== Set exercise ==
Reproduce all of the entries below, swapping "GUI agent" for "screen assistant" wherever it occurs and leaving everything else untouched.

== Records shown ==

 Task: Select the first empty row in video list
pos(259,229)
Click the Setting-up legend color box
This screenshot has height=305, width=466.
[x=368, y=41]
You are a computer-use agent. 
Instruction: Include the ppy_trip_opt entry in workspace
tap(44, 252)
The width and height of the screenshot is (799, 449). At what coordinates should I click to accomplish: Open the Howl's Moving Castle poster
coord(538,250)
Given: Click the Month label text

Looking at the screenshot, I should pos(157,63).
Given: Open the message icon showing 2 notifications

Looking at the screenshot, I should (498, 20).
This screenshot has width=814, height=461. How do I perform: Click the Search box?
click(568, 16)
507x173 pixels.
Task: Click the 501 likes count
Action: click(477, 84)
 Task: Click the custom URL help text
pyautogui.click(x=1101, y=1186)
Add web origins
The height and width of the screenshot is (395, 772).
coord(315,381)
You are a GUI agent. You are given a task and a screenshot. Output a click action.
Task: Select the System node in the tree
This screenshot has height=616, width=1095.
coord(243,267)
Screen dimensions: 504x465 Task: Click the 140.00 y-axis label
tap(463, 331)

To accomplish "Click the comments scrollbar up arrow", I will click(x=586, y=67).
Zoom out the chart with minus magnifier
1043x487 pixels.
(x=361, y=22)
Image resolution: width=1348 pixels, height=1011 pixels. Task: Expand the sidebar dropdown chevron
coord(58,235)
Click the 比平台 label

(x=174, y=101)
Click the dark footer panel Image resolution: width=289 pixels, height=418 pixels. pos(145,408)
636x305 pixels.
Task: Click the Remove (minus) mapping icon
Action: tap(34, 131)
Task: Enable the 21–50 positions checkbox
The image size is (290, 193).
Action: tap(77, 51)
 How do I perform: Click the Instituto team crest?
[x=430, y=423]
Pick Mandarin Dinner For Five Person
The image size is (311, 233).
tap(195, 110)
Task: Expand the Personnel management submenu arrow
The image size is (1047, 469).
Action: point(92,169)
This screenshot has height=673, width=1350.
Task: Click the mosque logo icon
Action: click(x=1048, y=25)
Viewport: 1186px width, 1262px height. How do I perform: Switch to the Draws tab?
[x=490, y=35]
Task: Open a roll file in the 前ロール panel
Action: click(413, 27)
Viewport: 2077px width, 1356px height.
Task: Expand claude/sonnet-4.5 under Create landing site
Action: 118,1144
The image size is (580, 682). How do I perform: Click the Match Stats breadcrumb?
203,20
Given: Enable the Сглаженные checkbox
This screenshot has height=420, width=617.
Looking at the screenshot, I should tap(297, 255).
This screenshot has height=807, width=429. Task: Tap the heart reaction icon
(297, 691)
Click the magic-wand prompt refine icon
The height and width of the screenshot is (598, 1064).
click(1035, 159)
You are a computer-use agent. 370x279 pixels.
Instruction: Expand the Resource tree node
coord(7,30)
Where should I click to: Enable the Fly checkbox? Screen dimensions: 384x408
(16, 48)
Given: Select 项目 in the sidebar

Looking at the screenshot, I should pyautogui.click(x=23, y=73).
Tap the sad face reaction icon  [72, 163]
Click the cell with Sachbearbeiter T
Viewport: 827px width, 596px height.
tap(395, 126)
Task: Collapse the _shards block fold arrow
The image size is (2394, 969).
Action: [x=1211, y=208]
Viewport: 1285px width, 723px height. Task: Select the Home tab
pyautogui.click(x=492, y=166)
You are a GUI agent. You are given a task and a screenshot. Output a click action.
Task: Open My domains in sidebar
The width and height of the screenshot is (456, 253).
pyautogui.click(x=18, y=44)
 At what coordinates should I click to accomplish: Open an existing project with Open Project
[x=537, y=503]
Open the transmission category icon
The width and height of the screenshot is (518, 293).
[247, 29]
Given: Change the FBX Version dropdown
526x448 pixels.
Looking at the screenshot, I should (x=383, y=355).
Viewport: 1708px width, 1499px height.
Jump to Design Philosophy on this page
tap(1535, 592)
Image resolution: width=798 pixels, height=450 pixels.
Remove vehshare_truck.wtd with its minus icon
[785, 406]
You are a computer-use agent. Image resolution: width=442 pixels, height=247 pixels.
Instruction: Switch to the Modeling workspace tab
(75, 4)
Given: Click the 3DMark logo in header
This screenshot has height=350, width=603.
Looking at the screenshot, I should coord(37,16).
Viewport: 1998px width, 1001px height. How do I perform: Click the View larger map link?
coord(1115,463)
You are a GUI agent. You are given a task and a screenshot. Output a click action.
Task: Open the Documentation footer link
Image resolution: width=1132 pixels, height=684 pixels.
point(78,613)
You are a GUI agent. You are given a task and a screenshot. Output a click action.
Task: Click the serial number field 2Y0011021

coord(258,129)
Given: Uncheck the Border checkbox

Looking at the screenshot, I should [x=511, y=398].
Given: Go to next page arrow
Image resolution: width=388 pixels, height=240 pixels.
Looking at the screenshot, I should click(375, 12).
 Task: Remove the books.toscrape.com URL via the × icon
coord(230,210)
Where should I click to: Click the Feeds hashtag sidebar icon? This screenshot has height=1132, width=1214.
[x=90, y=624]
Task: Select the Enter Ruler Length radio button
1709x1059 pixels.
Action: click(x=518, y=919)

== Task output ==
 Task: Select the first empty row in video list
pos(259,229)
Click the Setting-up legend color box
This screenshot has height=305, width=466.
[x=368, y=41]
You are a computer-use agent. 
Instruction: Include the ppy_trip_opt entry in workspace
tap(44, 252)
The width and height of the screenshot is (799, 449). At what coordinates should I click to accomplish: Open the Howl's Moving Castle poster
coord(538,250)
Given: Click the Month label text

Looking at the screenshot, I should pos(157,63).
Given: Open the message icon showing 2 notifications

Looking at the screenshot, I should (498, 20).
This screenshot has width=814, height=461. How do I perform: Click the Search box?
click(568, 16)
507x173 pixels.
Task: Click the 501 likes count
Action: click(477, 84)
 Task: Click the custom URL help text
pyautogui.click(x=1101, y=1186)
Add web origins
The height and width of the screenshot is (395, 772).
coord(315,381)
You are a screen assistant. You are given a task and a screenshot. Output a click action.
Task: Select the System node in the tree
This screenshot has height=616, width=1095.
coord(243,267)
Screen dimensions: 504x465 Task: Click the 140.00 y-axis label
tap(463, 331)

To accomplish "Click the comments scrollbar up arrow", I will click(x=586, y=67).
Zoom out the chart with minus magnifier
1043x487 pixels.
(x=361, y=22)
Image resolution: width=1348 pixels, height=1011 pixels. Task: Expand the sidebar dropdown chevron
coord(58,235)
Click the 比平台 label

(x=174, y=101)
Click the dark footer panel Image resolution: width=289 pixels, height=418 pixels. pos(145,408)
636x305 pixels.
Task: Click the Remove (minus) mapping icon
Action: tap(34, 131)
Task: Enable the 21–50 positions checkbox
The image size is (290, 193).
Action: tap(77, 51)
 How do I perform: Click the Instituto team crest?
[x=430, y=423]
Pick Mandarin Dinner For Five Person
The image size is (311, 233).
tap(195, 110)
Task: Expand the Personnel management submenu arrow
The image size is (1047, 469).
Action: point(92,169)
This screenshot has height=673, width=1350.
Task: Click the mosque logo icon
Action: click(x=1048, y=25)
Viewport: 1186px width, 1262px height. How do I perform: Switch to the Draws tab?
[x=490, y=35]
Task: Open a roll file in the 前ロール panel
Action: click(413, 27)
Viewport: 2077px width, 1356px height.
Task: Expand claude/sonnet-4.5 under Create landing site
Action: 118,1144
The image size is (580, 682). How do I perform: Click the Match Stats breadcrumb?
203,20
Given: Enable the Сглаженные checkbox
This screenshot has height=420, width=617.
Looking at the screenshot, I should tap(297, 255).
This screenshot has height=807, width=429. Task: Tap the heart reaction icon
(297, 691)
Click the magic-wand prompt refine icon
The height and width of the screenshot is (598, 1064).
click(1035, 159)
You are a computer-use agent. 370x279 pixels.
Instruction: Expand the Resource tree node
coord(7,30)
Where should I click to: Enable the Fly checkbox? Screen dimensions: 384x408
(16, 48)
Given: Select 项目 in the sidebar

Looking at the screenshot, I should pyautogui.click(x=23, y=73).
Tap the sad face reaction icon  [72, 163]
Click the cell with Sachbearbeiter T
Viewport: 827px width, 596px height.
tap(395, 126)
Task: Collapse the _shards block fold arrow
The image size is (2394, 969).
Action: [x=1211, y=208]
Viewport: 1285px width, 723px height. Task: Select the Home tab
pyautogui.click(x=492, y=166)
You are a screen assistant. You are given a task and a screenshot. Output a click action.
Task: Open My domains in sidebar
The width and height of the screenshot is (456, 253).
pyautogui.click(x=18, y=44)
 At what coordinates should I click to accomplish: Open an existing project with Open Project
[x=537, y=503]
Open the transmission category icon
The width and height of the screenshot is (518, 293).
[247, 29]
Given: Change the FBX Version dropdown
526x448 pixels.
Looking at the screenshot, I should (x=383, y=355).
Viewport: 1708px width, 1499px height.
Jump to Design Philosophy on this page
tap(1535, 592)
Image resolution: width=798 pixels, height=450 pixels.
Remove vehshare_truck.wtd with its minus icon
[785, 406]
You are a computer-use agent. Image resolution: width=442 pixels, height=247 pixels.
Instruction: Switch to the Modeling workspace tab
(75, 4)
Given: Click the 3DMark logo in header
This screenshot has height=350, width=603.
Looking at the screenshot, I should coord(37,16).
Viewport: 1998px width, 1001px height. How do I perform: Click the View larger map link?
coord(1115,463)
You are a screen assistant. You are given a task and a screenshot. Output a click action.
Task: Open the Documentation footer link
Image resolution: width=1132 pixels, height=684 pixels.
point(78,613)
You are a screen assistant. You are given a task and a screenshot. Output a click action.
Task: Click the serial number field 2Y0011021

coord(258,129)
Given: Uncheck the Border checkbox

Looking at the screenshot, I should [x=511, y=398].
Given: Go to next page arrow
Image resolution: width=388 pixels, height=240 pixels.
Looking at the screenshot, I should click(375, 12).
 Task: Remove the books.toscrape.com URL via the × icon
coord(230,210)
Where should I click to: Click the Feeds hashtag sidebar icon? This screenshot has height=1132, width=1214.
[x=90, y=624]
Task: Select the Enter Ruler Length radio button
1709x1059 pixels.
Action: click(x=518, y=919)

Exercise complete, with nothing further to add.